Informationen über die Zielperson einer Whaling-Attacke sind häufig öffentlich zugänglich und erleichtern den Cyberkriminellen die Recherche im Vorfeld. Die aus verschiedenen Quellen zusammengetragenen Daten dienen der Personalisierung der gefälschten E-Mail: Korrekte Ansprache der Zielperson mit ihrer präzisen Funktionsbezeichnung sowie weitere Details im Anschreiben dienen der Täuschung und verstärken den Eindruck, es handle sich um ein glaubwürdiges Anschreiben. Um den Eindruck der Legitimität zu verstärken, werden auch die E-Mail-Adresse des Absenders und das Unternehmenslogo gefälscht. Da der vermeintliche Adressat des Anschreibens einen weitreichenden Zugriff auf Unternehmensressourcen hat, lohnt sich für Cyberkriminelle der hohe Aufwand in Bezug auf die Täuschung der Mitarbeiterinnen und Mitarbeiter, die mit entsprechenden Befugnissen ausgestattet sind.

Wie können sich Unternehmen vor Whaling-Angriffen schützen?

Vor Whaling-Angriffen kann man sich präventiv schützen. Mit diesen Schutzmaßnahmen können Sie sich und Ihr Unternehmen vor den Cyber-Attacken wappnen.

Awareness: Cyber-Angriffe, die sich des Social Engineerings bedienen, können prinzipiell jede Firmen-Firewall umgehen, da sie durch menschliches Fehlverhalten funktionieren. Aus diesem Grund spielen Awareness-Schulungen für die Belegschaft eines Unternehmens eine zunehmend wichtigere Rolle für die IT-Sicherheit. Geht es um vertrauliche Informationen oder finanzielle Transaktionen, sollten Mitarbeiterinnen und Mitarbeiter routinemäßig ein hohes Maß an Misstrauen an den Tag legen und entsprechende Anweisungen überprüfen.

Technische Schutzmaßnahmen: E-Mail-Verschlüsselung, automatische Kennzeichnung externer E-Mails und eine Anti-Phishing-Software können als Schutzfilter potenzielle Phishing-Mails aus dem Verkehr ziehen, indem sie gefälschte Absenderadressen erkennen. Sie bieten jedoch keine hundertprozentige Sicherheit.

Zusätzliche Validierungsmaßnahmen: Geht es um die Freigabe vertraulicher Informationen oder um die Überweisung hoher Geldbeträge, sollte eine weitere Validierung beziehungsweise eine zweite Genehmigung durch eine Mitarbeiterin oder einen Mitarbeiter erfolgen.

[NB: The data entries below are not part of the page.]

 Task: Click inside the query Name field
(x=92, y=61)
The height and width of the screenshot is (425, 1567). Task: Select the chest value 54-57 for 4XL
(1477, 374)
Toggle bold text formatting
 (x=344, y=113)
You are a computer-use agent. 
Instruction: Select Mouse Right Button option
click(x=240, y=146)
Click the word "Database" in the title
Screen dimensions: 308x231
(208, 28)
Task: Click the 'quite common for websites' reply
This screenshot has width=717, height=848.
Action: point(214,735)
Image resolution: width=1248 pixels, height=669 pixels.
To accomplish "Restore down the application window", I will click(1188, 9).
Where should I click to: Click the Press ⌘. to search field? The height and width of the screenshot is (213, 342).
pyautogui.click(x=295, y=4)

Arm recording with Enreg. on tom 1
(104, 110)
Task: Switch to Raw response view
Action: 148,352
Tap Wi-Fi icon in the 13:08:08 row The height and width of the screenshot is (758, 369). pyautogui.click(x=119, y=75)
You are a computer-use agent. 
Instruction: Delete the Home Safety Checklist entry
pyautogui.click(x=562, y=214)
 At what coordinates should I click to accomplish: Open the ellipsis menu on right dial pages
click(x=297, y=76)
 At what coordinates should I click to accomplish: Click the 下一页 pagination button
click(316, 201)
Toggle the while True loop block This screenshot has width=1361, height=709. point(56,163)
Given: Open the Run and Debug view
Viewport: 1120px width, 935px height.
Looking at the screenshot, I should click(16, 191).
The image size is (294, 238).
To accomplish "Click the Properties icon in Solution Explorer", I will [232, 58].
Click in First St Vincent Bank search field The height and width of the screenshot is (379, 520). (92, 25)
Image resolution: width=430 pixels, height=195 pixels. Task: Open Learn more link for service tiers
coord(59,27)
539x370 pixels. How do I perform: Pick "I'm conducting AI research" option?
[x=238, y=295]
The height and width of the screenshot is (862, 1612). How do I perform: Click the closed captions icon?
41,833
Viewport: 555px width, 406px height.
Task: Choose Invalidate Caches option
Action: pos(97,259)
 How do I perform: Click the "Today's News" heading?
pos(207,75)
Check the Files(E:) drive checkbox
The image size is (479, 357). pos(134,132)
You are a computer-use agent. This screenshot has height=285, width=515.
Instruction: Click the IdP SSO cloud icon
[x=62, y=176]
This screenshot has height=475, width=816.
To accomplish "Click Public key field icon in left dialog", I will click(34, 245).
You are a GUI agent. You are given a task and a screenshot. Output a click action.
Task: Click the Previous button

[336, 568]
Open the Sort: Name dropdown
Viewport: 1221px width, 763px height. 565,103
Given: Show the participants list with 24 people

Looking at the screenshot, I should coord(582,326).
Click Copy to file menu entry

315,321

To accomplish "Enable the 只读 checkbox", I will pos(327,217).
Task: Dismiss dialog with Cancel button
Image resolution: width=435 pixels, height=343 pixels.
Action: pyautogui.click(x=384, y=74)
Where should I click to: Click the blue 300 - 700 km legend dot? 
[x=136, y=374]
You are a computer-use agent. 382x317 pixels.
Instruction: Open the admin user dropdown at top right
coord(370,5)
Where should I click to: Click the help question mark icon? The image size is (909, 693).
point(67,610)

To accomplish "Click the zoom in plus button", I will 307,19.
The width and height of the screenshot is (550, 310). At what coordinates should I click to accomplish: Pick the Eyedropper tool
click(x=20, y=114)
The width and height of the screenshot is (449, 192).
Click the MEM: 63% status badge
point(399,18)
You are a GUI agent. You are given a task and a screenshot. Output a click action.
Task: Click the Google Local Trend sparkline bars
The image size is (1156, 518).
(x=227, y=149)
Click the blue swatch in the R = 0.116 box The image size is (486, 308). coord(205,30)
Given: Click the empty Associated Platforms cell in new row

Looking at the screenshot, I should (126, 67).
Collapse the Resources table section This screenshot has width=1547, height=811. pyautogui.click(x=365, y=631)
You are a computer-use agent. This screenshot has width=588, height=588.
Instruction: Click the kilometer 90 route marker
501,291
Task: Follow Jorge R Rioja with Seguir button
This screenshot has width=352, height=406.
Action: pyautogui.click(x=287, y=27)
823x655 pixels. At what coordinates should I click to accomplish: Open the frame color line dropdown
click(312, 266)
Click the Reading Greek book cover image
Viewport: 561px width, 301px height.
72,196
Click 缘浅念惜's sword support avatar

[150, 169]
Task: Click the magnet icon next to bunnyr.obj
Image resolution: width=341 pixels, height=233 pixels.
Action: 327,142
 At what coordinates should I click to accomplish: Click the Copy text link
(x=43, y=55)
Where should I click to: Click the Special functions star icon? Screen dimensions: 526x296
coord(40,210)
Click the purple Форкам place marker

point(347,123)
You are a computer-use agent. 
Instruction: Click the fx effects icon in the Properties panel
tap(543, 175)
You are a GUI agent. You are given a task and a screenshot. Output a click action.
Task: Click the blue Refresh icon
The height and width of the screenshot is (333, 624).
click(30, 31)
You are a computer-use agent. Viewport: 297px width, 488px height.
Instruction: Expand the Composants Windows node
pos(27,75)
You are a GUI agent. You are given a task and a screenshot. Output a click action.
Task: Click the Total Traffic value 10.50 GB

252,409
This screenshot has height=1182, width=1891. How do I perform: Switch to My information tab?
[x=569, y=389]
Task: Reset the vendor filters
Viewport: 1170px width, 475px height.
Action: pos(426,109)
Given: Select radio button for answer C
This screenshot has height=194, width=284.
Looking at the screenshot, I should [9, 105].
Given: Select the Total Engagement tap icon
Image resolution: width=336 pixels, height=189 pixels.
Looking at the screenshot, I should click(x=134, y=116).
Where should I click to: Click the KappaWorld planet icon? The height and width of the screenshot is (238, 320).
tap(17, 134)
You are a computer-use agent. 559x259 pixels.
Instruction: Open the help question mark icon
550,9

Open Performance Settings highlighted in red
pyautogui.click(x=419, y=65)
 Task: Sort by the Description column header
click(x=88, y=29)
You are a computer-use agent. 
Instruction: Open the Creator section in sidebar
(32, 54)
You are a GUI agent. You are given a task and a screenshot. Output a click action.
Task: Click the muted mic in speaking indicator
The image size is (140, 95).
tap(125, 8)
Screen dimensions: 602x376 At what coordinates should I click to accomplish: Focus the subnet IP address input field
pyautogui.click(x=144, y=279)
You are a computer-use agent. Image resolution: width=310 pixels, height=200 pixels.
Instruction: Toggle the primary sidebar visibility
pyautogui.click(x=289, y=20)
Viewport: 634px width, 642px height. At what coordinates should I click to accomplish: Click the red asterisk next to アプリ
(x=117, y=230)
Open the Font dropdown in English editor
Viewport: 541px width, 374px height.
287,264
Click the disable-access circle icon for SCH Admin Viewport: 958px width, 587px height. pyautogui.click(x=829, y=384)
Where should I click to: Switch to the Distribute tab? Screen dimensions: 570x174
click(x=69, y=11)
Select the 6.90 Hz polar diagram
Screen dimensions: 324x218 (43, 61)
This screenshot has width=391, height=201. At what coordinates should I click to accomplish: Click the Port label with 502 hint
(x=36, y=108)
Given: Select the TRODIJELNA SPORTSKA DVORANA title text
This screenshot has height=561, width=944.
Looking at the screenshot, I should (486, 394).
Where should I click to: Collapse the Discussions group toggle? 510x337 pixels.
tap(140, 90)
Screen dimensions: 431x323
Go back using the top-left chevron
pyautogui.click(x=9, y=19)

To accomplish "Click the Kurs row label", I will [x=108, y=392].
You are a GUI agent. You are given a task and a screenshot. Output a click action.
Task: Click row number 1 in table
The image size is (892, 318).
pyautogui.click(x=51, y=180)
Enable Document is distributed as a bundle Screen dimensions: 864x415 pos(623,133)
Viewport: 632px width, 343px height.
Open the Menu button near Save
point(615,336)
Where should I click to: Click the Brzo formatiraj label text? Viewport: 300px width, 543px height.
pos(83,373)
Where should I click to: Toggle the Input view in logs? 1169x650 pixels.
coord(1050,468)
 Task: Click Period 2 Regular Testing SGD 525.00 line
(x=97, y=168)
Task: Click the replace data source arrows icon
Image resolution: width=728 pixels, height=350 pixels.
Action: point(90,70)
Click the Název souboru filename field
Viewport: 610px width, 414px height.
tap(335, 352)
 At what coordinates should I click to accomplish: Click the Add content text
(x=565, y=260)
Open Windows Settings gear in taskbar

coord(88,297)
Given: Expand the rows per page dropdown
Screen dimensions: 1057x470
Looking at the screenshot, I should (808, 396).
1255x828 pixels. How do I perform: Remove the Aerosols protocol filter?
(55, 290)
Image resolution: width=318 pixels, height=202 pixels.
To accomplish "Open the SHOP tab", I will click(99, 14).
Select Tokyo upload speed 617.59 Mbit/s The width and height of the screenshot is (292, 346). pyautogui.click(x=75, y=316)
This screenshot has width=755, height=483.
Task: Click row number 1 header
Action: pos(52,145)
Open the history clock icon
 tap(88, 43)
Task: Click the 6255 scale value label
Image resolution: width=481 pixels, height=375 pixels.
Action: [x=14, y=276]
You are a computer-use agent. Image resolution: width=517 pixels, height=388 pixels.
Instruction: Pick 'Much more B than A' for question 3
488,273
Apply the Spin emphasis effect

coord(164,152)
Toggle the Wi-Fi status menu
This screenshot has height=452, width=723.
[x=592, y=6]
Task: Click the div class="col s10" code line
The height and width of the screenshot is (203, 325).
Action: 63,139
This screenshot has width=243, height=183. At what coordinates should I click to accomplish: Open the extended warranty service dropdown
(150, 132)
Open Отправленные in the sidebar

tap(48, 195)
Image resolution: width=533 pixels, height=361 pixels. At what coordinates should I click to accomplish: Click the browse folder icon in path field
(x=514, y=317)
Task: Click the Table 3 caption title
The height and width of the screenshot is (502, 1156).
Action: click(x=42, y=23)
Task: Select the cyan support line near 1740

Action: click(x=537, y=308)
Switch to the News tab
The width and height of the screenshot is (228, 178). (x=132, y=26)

Datensparsamkeit: Je vertraulicher die Informationen sind, die Cyberkriminelle recherchieren können und in weiterer Folge dazu nutzen, dem personalisierten Phishing-Angriff ein hohes Maß an Glaubwürdigkeit zu verleihen, desto schwieriger ist es, eine Betrugsmail zu erkennen. Zu diesem Zweck suchen Cyberkriminelle in Sozialen Medien nach persönlichen Daten der Mitarbeiterinnen und Mitarbeiter beziehungsweise der Führungskräfte. Details wie Geburtstage, berufliche Positionen, geplante Urlaube und dergleichen sollten nicht via Social Media veröffentlicht werden, da sie Betrügerinnen und Betrügern die Gelegenheit für ausgefeilte Angriffe bieten.